Injection techniques
Depending on the DBMS used, the type of request, the context of the injection and the settings (the presence of a debug mode), various algorithms for exploiting the injection are possible, such as Boolean Based and Error Based.
- Boolean Based
The substring function and subqueries allow you to iterate over the values of model attributes character by character:
1 | 1 or 1=(select 1 from App\Entity\User a where a.id=1 and substring(a.password,1,1)=’$’) |
From the screenshots you can see that we got the value of the first character of the password hash (“$”). However, in the SELECT statement, we used the fully qualified name of the User model. There is no easy way to get a list of all models.
- Error Based (SQLite)
When using the SQLite DBMS, there is another feature – the SQLite dialect is rather poor, and SQL provides the same interface regardless of the DBMS used. Therefore, in the absence of any native functions in SQLite, you have to write their implementation in PHP.

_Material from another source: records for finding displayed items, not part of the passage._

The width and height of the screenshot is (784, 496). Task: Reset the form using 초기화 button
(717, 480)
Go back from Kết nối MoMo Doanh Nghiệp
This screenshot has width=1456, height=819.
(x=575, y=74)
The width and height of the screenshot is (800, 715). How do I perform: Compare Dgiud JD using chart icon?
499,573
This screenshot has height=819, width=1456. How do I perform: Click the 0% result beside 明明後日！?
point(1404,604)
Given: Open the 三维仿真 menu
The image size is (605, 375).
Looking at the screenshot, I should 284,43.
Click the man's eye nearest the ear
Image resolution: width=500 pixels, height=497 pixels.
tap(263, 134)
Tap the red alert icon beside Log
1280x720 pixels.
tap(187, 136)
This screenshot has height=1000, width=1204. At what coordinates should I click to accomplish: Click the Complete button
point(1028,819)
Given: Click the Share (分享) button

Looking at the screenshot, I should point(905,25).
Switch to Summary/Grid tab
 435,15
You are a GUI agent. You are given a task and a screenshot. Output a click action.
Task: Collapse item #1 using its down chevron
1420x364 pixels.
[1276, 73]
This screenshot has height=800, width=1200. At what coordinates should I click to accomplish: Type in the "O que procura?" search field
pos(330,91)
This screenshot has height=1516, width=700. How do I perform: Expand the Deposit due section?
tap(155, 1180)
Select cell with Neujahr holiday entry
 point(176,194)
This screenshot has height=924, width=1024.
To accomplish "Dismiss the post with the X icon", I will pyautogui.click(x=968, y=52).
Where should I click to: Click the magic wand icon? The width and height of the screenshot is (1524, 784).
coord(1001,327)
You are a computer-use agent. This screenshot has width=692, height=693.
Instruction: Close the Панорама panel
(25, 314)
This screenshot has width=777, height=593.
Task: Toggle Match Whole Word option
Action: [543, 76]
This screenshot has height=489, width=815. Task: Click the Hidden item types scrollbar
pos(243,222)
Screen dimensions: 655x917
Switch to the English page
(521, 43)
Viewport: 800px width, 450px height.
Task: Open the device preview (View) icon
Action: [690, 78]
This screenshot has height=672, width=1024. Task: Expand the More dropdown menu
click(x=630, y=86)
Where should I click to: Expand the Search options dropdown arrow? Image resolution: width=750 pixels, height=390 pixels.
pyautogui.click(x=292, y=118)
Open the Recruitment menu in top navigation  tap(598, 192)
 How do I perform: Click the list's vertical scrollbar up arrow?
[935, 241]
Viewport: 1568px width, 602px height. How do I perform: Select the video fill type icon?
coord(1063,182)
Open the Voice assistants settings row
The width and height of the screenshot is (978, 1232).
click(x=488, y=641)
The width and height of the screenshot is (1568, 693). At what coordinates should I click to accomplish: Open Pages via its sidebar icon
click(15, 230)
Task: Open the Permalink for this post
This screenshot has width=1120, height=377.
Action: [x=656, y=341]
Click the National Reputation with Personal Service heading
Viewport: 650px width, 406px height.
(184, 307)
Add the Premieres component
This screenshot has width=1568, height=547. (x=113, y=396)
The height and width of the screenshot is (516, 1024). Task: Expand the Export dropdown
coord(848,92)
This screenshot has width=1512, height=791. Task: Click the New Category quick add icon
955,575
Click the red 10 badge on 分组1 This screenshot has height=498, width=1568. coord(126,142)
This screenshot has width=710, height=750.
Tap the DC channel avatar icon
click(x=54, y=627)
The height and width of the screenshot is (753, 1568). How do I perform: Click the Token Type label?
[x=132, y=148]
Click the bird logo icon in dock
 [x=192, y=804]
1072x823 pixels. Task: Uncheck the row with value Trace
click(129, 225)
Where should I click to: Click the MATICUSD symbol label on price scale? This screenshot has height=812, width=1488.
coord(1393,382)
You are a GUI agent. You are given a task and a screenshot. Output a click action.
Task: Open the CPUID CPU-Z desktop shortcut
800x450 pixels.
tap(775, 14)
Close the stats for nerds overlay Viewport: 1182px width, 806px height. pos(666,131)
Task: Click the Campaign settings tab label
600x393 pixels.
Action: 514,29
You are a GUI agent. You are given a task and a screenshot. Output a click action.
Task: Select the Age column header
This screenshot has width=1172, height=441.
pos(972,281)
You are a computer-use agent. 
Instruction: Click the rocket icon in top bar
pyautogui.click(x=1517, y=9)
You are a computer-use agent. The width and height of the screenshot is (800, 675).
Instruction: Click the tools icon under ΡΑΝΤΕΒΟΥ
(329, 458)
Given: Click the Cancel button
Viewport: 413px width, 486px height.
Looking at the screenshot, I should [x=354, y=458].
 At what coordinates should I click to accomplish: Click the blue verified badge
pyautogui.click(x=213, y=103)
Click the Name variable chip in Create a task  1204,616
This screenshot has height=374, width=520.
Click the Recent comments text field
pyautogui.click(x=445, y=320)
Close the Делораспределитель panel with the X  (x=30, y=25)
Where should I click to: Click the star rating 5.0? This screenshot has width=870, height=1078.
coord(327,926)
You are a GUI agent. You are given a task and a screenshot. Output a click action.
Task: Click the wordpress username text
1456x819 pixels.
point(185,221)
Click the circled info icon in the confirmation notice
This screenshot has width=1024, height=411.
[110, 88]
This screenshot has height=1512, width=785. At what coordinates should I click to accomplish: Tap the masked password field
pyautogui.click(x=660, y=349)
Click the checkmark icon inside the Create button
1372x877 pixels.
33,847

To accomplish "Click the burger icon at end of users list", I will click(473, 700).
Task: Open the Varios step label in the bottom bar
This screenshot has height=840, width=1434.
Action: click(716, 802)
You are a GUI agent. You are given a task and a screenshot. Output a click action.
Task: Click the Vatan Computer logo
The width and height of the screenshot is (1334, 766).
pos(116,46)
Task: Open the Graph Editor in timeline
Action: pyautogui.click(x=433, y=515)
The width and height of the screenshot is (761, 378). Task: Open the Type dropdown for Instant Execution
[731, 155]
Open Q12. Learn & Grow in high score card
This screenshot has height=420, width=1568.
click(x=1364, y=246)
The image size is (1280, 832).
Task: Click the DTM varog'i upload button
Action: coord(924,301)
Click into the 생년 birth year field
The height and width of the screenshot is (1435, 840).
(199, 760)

This concerns the udfSqrt, udfMod, udfLocate functions (corresponding SQL functions: SQRT, MOD, LOCATE). When incorrect data is passed to these functions, an exception occurs at the PHP level, and not at the DBMS level, therefore, when displaying errors, the entire SQL subquery result may leak.
Error:
The result of an SQL subquery with a password hash:
It is clear that in the absence of a debug mode, the application is unlikely to display this data, but, nevertheless, it is possible to exploit Error Based injection by brute force (extract a bit of information on the presence or absence of an internal error).
- Injection in ORDER BY
The SQL grammar does not provide for the use of complex expressions and subqueries after ORDER BY and GROUP BY, so exploitation of the injection in such a context is not possible, the parser will only skip literals.
- Injection into IN
A subquery can be passed as arguments to the IN expression, which provides various possibilities for exploiting injection, for example, using the Error Based technique:
1 | $sqlQuery = “SELECT p FROM App\Entity\Post p WHERE p.id IN (select sqrt(a.password) from App\Entity\User a where a.id=2)”; |
- UPDATE injection.
The UPDATE statement allows you to write the result of a subquery into the value of a model attribute, so that you can retrieve the entire data via an external channel (by writing secret data to a table with public data):
1 | UPDATE App\Entity\Post p SET p.title = (SELECT u.password FROM App\Entity\User u WHERE u.id = 2), slug = testslug, summary = testsum, content = testcon WHERE id = 25 |
conclusions
Using ORM is not a panacea for SQL injection. It is necessary to carefully validate and sanitize the data transmitted by users, use prepared queries.
Many developers are used to the fact that frameworks do all the work for them, and there is no need to worry about the security of their code.